• [THE PROBLEM] The expected answer is a copy of every line in the listing that has the word "will".
= = = = = = =
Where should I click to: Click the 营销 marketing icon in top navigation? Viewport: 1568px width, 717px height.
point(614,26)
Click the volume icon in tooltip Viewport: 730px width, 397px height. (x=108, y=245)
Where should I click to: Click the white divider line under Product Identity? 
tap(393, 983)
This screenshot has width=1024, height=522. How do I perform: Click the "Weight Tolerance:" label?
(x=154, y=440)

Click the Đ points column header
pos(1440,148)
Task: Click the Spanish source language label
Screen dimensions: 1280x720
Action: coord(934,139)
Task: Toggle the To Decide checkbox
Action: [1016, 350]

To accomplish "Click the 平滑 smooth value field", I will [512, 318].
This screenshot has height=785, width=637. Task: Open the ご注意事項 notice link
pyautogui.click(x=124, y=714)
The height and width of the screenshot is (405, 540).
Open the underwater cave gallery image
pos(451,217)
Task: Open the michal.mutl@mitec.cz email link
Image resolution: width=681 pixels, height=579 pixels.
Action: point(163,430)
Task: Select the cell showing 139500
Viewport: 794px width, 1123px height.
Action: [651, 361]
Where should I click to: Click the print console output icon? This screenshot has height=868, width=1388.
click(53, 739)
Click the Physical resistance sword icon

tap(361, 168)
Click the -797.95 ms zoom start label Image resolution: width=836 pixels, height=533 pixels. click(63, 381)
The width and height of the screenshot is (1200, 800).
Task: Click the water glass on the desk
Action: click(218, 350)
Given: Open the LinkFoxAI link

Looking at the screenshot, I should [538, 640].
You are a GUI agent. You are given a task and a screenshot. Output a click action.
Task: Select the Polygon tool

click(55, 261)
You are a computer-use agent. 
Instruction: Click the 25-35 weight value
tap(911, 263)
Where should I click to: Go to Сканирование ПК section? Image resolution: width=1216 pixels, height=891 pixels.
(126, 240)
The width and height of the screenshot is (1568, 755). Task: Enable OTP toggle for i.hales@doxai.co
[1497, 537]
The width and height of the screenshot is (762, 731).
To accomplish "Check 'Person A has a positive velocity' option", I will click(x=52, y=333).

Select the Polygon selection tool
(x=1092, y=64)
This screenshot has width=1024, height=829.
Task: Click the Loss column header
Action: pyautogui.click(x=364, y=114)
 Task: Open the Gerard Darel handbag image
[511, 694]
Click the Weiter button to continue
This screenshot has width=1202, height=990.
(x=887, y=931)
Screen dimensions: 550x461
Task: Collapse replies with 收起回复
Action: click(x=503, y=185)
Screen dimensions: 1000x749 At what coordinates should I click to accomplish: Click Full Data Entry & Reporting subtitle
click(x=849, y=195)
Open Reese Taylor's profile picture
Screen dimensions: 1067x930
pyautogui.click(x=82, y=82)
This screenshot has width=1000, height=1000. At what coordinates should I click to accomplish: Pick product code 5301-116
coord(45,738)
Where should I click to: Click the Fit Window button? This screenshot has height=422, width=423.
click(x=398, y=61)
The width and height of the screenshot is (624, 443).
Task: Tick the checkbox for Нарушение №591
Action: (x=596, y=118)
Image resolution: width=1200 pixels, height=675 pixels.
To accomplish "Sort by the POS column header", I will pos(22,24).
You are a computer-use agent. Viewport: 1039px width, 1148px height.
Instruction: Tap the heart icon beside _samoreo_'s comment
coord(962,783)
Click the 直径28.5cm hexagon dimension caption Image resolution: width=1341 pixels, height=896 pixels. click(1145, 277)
= = = = = = =
• [OUTPUT FOR THIS TASK]
To accomplish "Click the 平滑 smooth value field", I will [512, 318].
To accomplish "Check 'Person A has a positive velocity' option", I will click(x=52, y=333).
To accomplish "Sort by the POS column header", I will pos(22,24).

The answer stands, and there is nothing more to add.